Rod Cutting Problem

The Rod Cutting Problem is a classic optimization problem that falls under the category of dynamic programming. The problem involves finding the maximum revenue that can be obtained by cutting a rod of length 'n' into smaller pieces and selling them based on their individual prices. Each rod length has a specific price, and the goal is to determine the best way to cut the rod to maximize the total revenue. In this article, we will explore the problem statement, understand the underlying concepts, and implement an efficient solution using dynamic programming.

Problem Statement

Given a rod of length 'n' and an array 'price' that contains the prices of different rod lengths, we need to find the maximum revenue that can be obtained by cutting the rod into smaller pieces and selling them.

Example

Let's consider a rod of length 'n = 8' and the array of prices for rod lengths:

length:     1   2   3   4   5   6   7   8
price:      1   2   5   13  17  19  19  24

The goal is to find the maximum revenue that can be obtained from cutting the rod.

Dynamic Programming Approach

Dynamic programming is a powerful technique used to solve problems with overlapping subproblems. It efficiently stores the solutions to subproblems to avoid redundant calculations. To solve the Rod Cutting Problem, we can use dynamic programming in two common ways: memoization (top-down) or tabulation (bottom-up). Let's implement the tabulation approach:

1. Initialize an array dp of size 'n+1' to store the maximum revenue that can be obtained for each rod length from 0 to 'n'.
2. Set the initial value of dp[0] to 0 since there is no revenue for a rod of length 0.
3. For each rod length 'i' from 1 to 'n': a. Initialize a variable max_val to store the maximum revenue for the current rod length 'i'. b. For each cut length 'j' from 1 to 'i':
   • Calculate the revenue if we cut the rod of length 'i' at position 'j' and sell both pieces.
# # # # # # #
PROBLEM DETAILS: Reproduce, word for word, the passage of the rod cutting text that begins with the words "Dynamic programming is" and ends with "sell both pieces.".

DATA:
# # # # # # #
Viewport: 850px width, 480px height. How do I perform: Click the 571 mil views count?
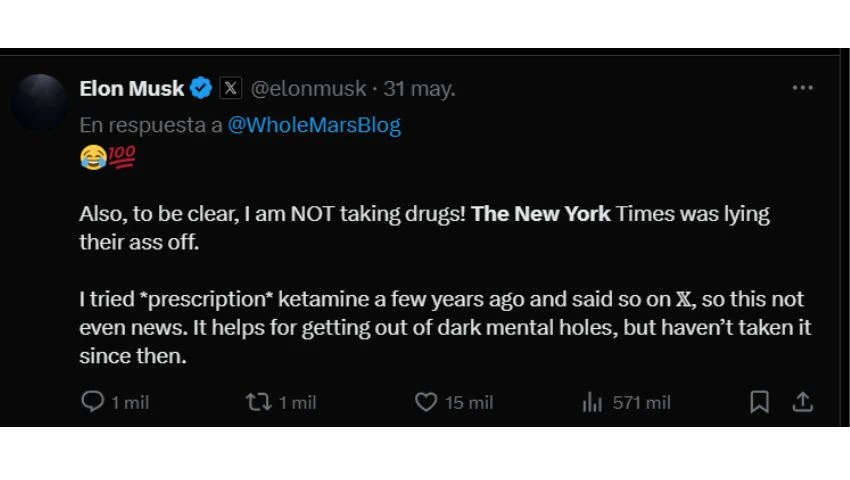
# # # # # # #
WRITTEN ANSWER:
Dynamic programming is a powerful technique used to solve problems with overlapping subproblems. It efficiently stores the solutions to subproblems to avoid redundant calculations. To solve the Rod Cutting Problem, we can use dynamic programming in two common ways: memoization (top-down) or tabulation (bottom-up). Let's implement the tabulation approach:

1. Initialize an array dp of size 'n+1' to store the maximum revenue that can be obtained for each rod length from 0 to 'n'.
2. Set the initial value of dp[0] to 0 since there is no revenue for a rod of length 0.
3. For each rod length 'i' from 1 to 'n': a. Initialize a variable max_val to store the maximum revenue for the current rod length 'i'. b. For each cut length 'j' from 1 to 'i':
   • Calculate the revenue if we cut the rod of length 'i' at position 'j' and sell both pieces.